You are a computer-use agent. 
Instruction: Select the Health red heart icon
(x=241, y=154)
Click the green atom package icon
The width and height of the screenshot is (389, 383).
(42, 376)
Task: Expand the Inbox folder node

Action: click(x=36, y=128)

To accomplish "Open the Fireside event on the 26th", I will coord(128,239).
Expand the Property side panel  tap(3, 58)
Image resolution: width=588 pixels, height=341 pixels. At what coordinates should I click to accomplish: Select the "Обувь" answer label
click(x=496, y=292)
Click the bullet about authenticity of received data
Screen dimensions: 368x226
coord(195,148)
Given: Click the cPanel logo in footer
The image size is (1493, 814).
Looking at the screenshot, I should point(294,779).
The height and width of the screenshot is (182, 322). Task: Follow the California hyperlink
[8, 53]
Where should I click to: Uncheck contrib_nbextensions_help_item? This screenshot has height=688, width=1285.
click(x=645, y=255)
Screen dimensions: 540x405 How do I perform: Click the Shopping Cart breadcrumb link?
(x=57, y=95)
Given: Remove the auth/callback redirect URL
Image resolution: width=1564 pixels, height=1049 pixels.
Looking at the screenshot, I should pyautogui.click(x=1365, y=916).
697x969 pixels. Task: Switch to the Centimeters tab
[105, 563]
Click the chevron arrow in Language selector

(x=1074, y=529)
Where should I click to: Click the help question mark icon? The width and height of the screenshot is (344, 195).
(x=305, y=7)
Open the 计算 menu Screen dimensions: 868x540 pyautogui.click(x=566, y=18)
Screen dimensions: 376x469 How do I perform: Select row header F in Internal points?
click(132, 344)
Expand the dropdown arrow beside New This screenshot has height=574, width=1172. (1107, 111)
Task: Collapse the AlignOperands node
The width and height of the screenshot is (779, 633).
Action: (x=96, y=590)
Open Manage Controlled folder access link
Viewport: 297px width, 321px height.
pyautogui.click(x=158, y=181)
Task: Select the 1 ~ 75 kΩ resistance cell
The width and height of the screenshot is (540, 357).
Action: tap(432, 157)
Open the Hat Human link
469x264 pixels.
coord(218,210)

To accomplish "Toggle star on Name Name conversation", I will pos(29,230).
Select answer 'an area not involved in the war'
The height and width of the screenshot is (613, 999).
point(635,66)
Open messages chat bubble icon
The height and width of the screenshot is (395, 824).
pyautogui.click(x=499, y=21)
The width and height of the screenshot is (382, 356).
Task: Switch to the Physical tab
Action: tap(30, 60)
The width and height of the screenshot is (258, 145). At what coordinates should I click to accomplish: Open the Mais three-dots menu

**Work required:** Transcribe the data. Leave every line exactly as it is.

**The completed task:**
You are a computer-use agent. 
Instruction: Select the Health red heart icon
(x=241, y=154)
Click the green atom package icon
The width and height of the screenshot is (389, 383).
(42, 376)
Task: Expand the Inbox folder node

Action: click(x=36, y=128)

To accomplish "Open the Fireside event on the 26th", I will coord(128,239).
Expand the Property side panel  tap(3, 58)
Image resolution: width=588 pixels, height=341 pixels. At what coordinates should I click to accomplish: Select the "Обувь" answer label
click(x=496, y=292)
Click the bullet about authenticity of received data
Screen dimensions: 368x226
coord(195,148)
Given: Click the cPanel logo in footer
The image size is (1493, 814).
Looking at the screenshot, I should point(294,779).
The height and width of the screenshot is (182, 322). Task: Follow the California hyperlink
[8, 53]
Where should I click to: Uncheck contrib_nbextensions_help_item? This screenshot has height=688, width=1285.
click(x=645, y=255)
Screen dimensions: 540x405 How do I perform: Click the Shopping Cart breadcrumb link?
(x=57, y=95)
Given: Remove the auth/callback redirect URL
Image resolution: width=1564 pixels, height=1049 pixels.
Looking at the screenshot, I should pyautogui.click(x=1365, y=916).
697x969 pixels. Task: Switch to the Centimeters tab
[105, 563]
Click the chevron arrow in Language selector

(x=1074, y=529)
Where should I click to: Click the help question mark icon? The width and height of the screenshot is (344, 195).
(x=305, y=7)
Open the 计算 menu Screen dimensions: 868x540 pyautogui.click(x=566, y=18)
Screen dimensions: 376x469 How do I perform: Select row header F in Internal points?
click(132, 344)
Expand the dropdown arrow beside New This screenshot has height=574, width=1172. (1107, 111)
Task: Collapse the AlignOperands node
The width and height of the screenshot is (779, 633).
Action: (x=96, y=590)
Open Manage Controlled folder access link
Viewport: 297px width, 321px height.
pyautogui.click(x=158, y=181)
Task: Select the 1 ~ 75 kΩ resistance cell
The width and height of the screenshot is (540, 357).
Action: tap(432, 157)
Open the Hat Human link
469x264 pixels.
coord(218,210)

To accomplish "Toggle star on Name Name conversation", I will pos(29,230).
Select answer 'an area not involved in the war'
The height and width of the screenshot is (613, 999).
point(635,66)
Open messages chat bubble icon
The height and width of the screenshot is (395, 824).
pyautogui.click(x=499, y=21)
The width and height of the screenshot is (382, 356).
Task: Switch to the Physical tab
Action: tap(30, 60)
The width and height of the screenshot is (258, 145). At what coordinates should I click to accomplish: Open the Mais three-dots menu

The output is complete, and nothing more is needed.